▶ **EXCERPTED TEXT**:

┌──

Doctor Death is stated to be a former medic when he's introduced. Later his skills stabilize Caeser and save his life when he's wounded.
When he's introduced, Smilee leaves his meeting with Ross and Bonaparte on a motorcycle, showing he does have training. During the final battle sequence, he not only uses a motorcycle taken from a goon to destroy a tank, but then uses it to save Ross' life by riding up the side of a crashed plane and ambushing the goons trying to kill him.
Gatling Good: Caesar uses some kind of microgun in the job that Doc was sprung for. He's pretty excited about it, but it expends its ammo after ten seconds of sustained fire.
Fight Clubbing: Both Bonaparte and Smilee are introduced during two separate illegal fighting matches. One as a spectator and the other as a participant.
I Have Your Wife: Well, not his wife, but Stonebanks captures Ross' younger team and sends him a video ultimatum to draw him out. The language used was a little confusing in the trailer — "I have your kids." conjures up a different image than what actually happens in the movie.
Long Runner Lineup: Averted. Doc, one of the original Expendables, asks about the team he served with eight years ago. Ross tells him they're "gone". Doc's subsequent speech about the dog tags really drives home that The Expendables is a Meaningful Name.
Ms. Fanservice: Luna wears a low-cut, short, red dress and high heels in her introduction and then proceeds to fight in them. You'd think a bouncer who flips around and kicks people would wear something that wouldn't turn into a Panty Shot the first time she does that. Later on during the missions, she wears a Spy Catsuit that shows plenty of cleavage while the rest of the team is wearing sensible tactical armor.
Oh Crap: Barney and Doc when they realize their target is Stonebanks.
Old Hero, New Pals: Barney assembles a new and younger group of Expendables in order to spare his old comrades a bloody fate. However, when those comrades insist on rejoining Barney to rescue those youngsters, they all find that once they get their personal frictions out of the way that they are a very effective team with the veterans' experience and the rookies' new skills finds them capable of holding off an army.
Put on a Bus / Bus Crash: The dialogue is ambiguous. Church was either killed off-screen, or just reassigned somewhere else where The Expendables don't have to deal with him anymore.
Race Against the Clock: During the final battle the team is racing against time to escape before the charge on Gunnar's wrist computer (which is jamming the signal from the explosives planted in the abandoned hotel) runs out.

└──

▶ **DATA TO EXAMINE**:
┌──

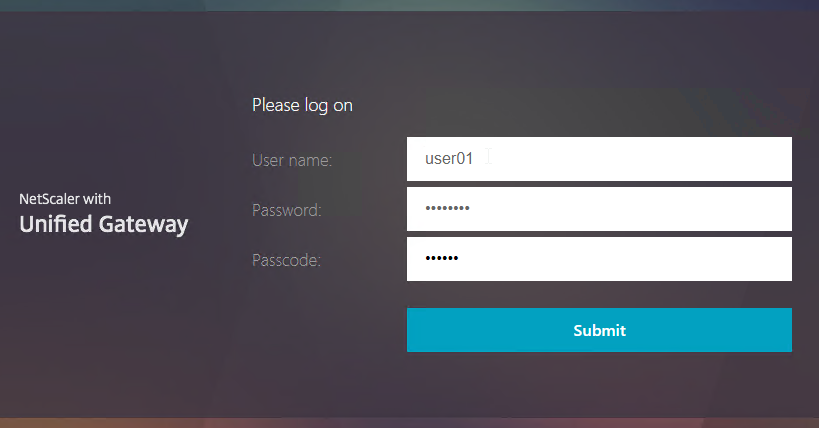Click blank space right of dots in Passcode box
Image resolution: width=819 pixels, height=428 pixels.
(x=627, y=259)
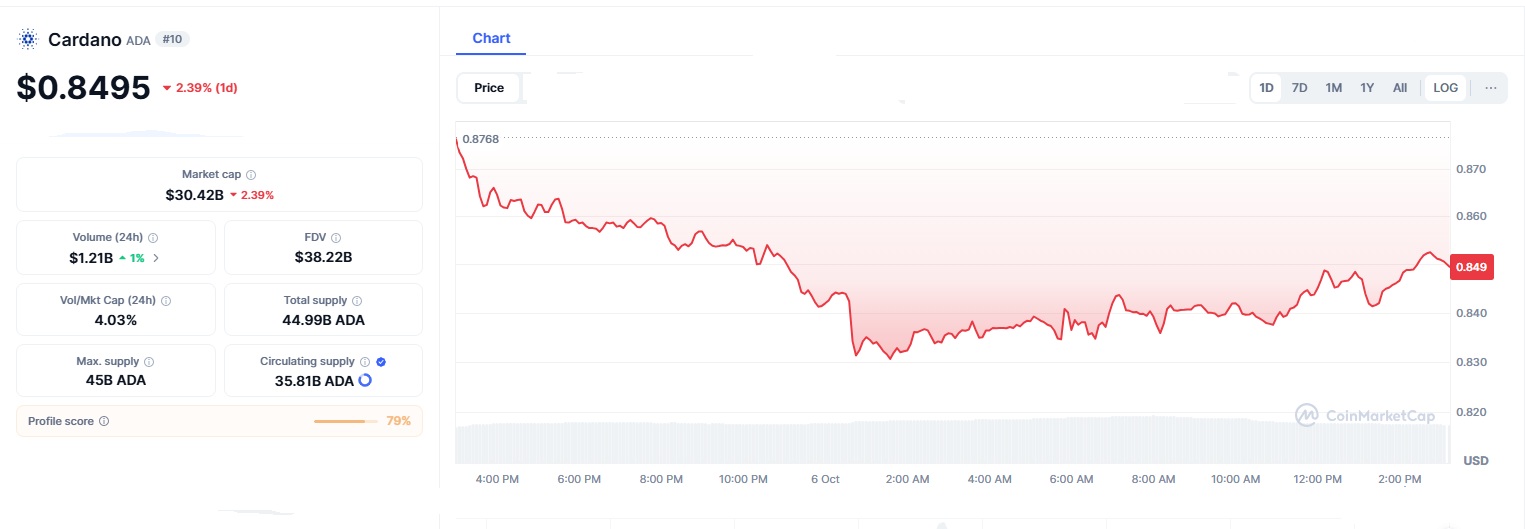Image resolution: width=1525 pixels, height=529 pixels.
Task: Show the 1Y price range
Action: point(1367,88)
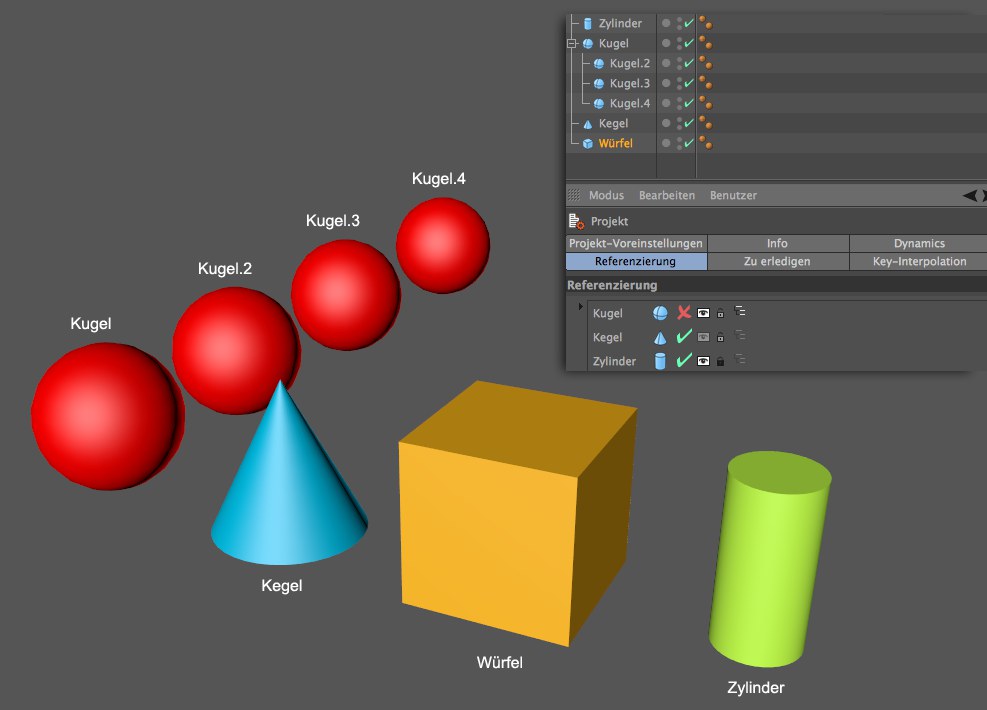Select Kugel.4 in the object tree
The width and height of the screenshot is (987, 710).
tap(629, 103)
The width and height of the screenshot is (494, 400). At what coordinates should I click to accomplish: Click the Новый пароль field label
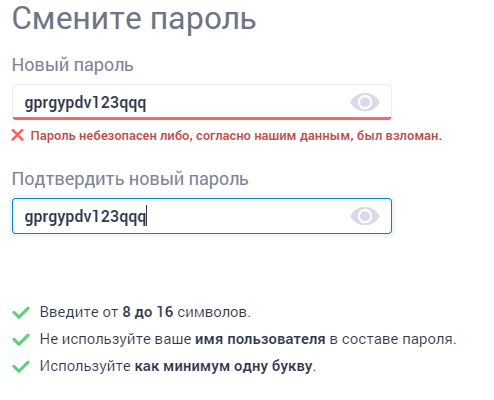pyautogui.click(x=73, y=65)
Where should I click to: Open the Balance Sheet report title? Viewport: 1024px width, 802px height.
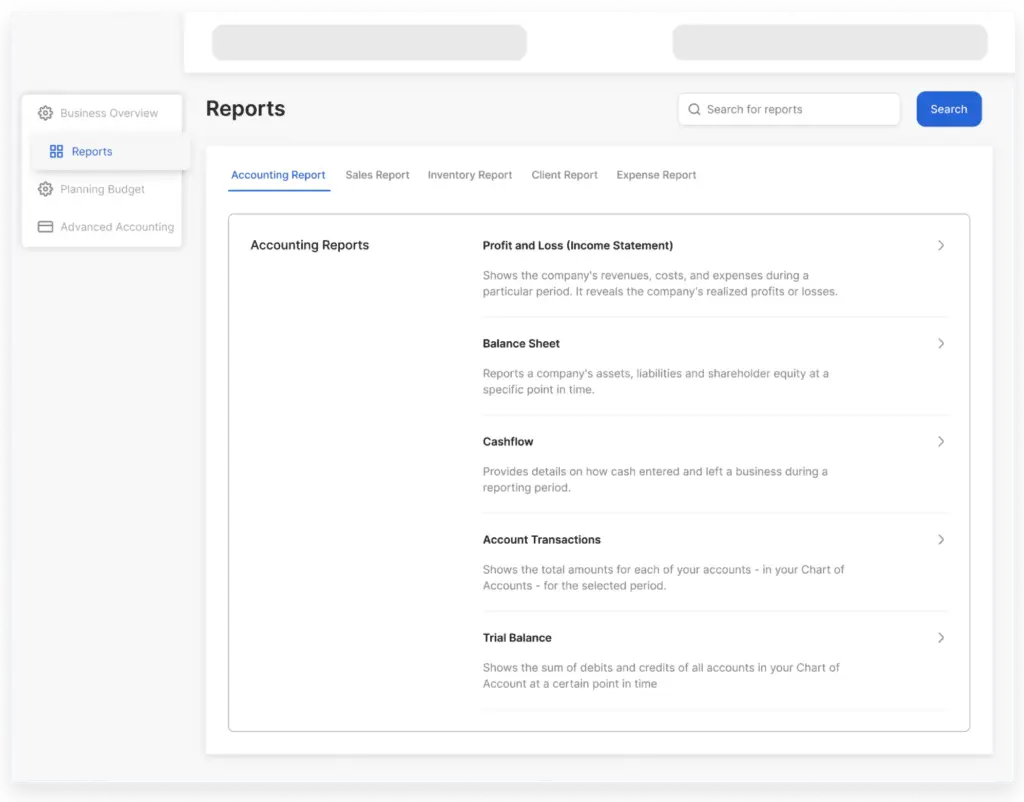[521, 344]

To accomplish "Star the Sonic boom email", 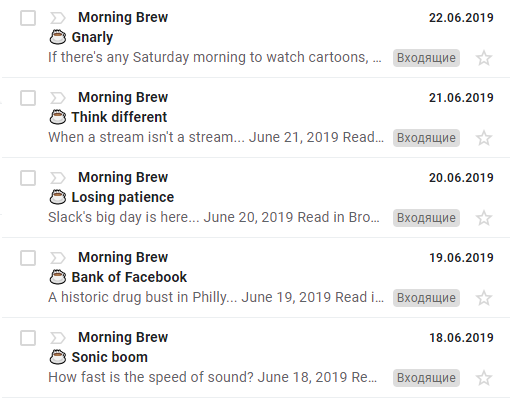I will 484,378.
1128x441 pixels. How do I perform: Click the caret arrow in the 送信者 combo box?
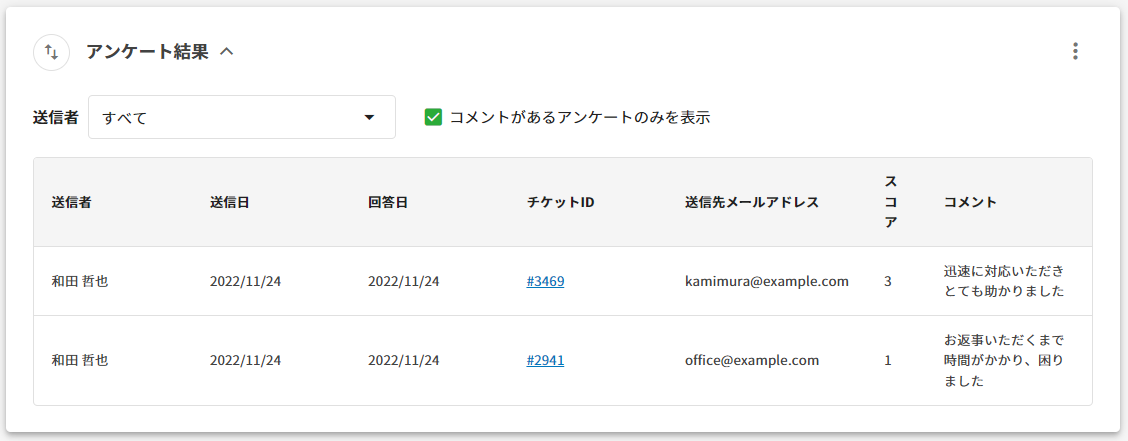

└──
┌──

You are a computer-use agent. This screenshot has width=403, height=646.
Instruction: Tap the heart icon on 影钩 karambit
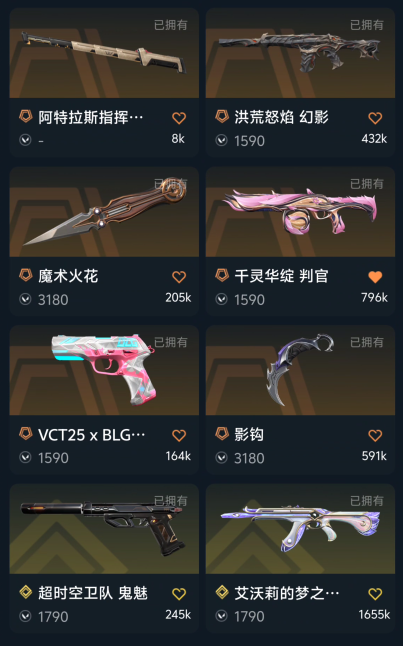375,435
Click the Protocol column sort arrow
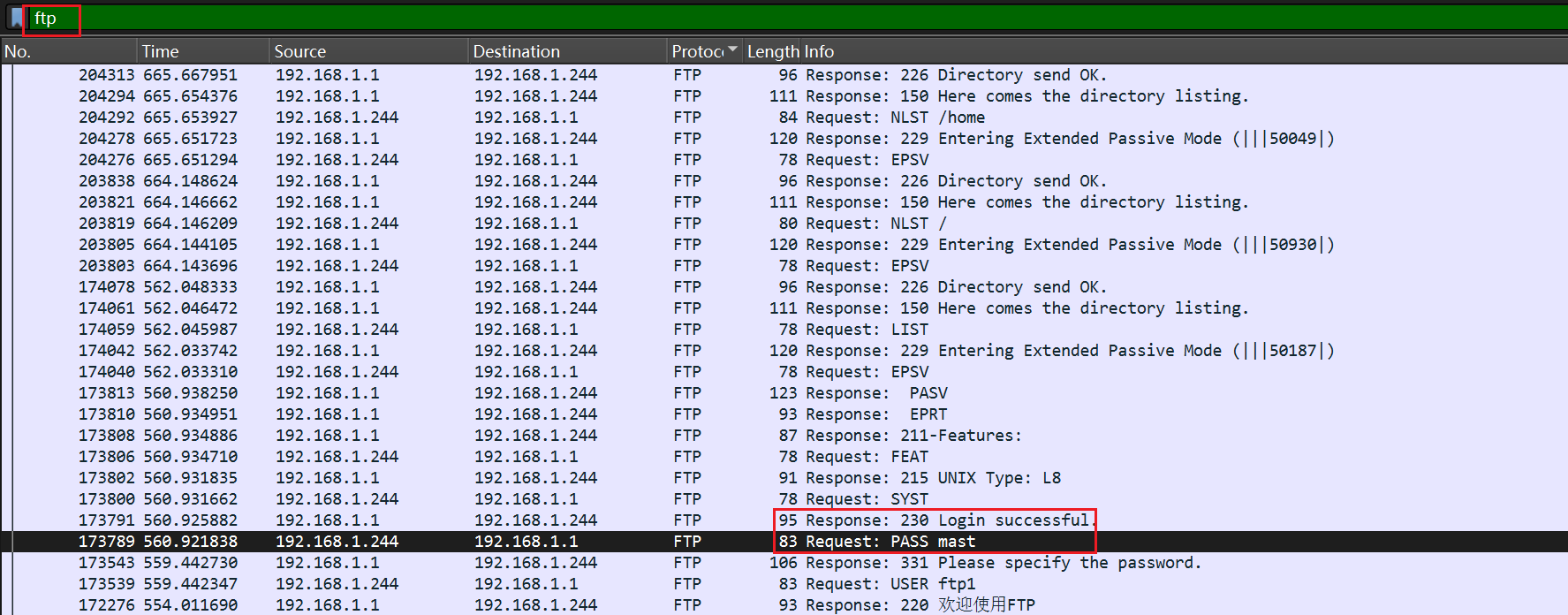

└──
┌──

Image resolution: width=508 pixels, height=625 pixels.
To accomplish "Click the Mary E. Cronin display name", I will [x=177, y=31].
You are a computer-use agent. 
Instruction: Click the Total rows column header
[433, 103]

└──

▶ **QUESTIONS**:
**A)** Sum up the Expendables trope list in two sentences.
**B)** Answer these questions using the Expendables trope list:
(i) What is Doctor Death said to have been when he is introduced?
(ii) How long can Caesar's microgun keep firing before its ammo runs out?
(iii) What does Luna wear during the missions?
**C)** Keep going with the Expendables trope list from its last entry by adding further entries of the same kind.

▶ **RESPONSES TO THE TASKS**:
**A)** The list describes tropes from an Expendables film, such as Barney assembling a new, younger group to spare his old comrades a bloody fate and Stonebanks capturing Ross' younger team to draw him out. When the veterans insist on helping rescue the youngsters, the old and new members prove a very effective team, and in the final battle they race to escape before the charge on Gunnar's wrist computer runs out.

**B)**
(i) A former medic.
(ii) Ten seconds of sustained fire.
(iii) A Spy Catsuit that shows plenty of cleavage.

**C)**
Reality Ensues: Two really peculiar examples give the overall tone of the film:
Hale Caesar has a huge gun at the beginning which he is very excited about. Gunner tells him he'll "...shoot it for about ten seconds and blow (your) wad." This ends up being exactly what happens, and exactly what would happen with an M134 in real life with the small ammo drum he had on it. In a franchise known for Bottomless Magazines, it's very noticeable.
Actually, throughout the series the main characters are shown reloading their weapons, or drawing/acquiring secondary weapons when their primary weapon runs out many times, Bottomless Magazines don't show up nearly as often as you'd think for this sort of film.
When he's briefly detained, Stonebanks tells about how he and Barney came to be enemies. He mentions taking three rounds in the chest, adding, "Thank God for body armor. But it still hurt like hell." As just about anyone who's been shot while wearing a Bulletproof Vest can tell you, it still hurts a lot. In fact the blunt force trauma will break ribs, bruise organs and could kill you anyway. It gets subverted later when Stonebanks shoots Ross with a .500 Smith & Wesson Magnum, a gun called the "vest buster" and Ross is not only not killed, he's well enough to start the Final Battle thanks to his armor.
Ruritania: Azmeristan, the country whose government is in Stonebanks’ pocket.
Spy Catsuit: Luna wears one that shows cleavage aplenty when the rest of the team is wearing tac gear and body armor. By way of contrast her Action Girl predecessor in 2 (Maggie) dressed as sensibly as the rest of the team.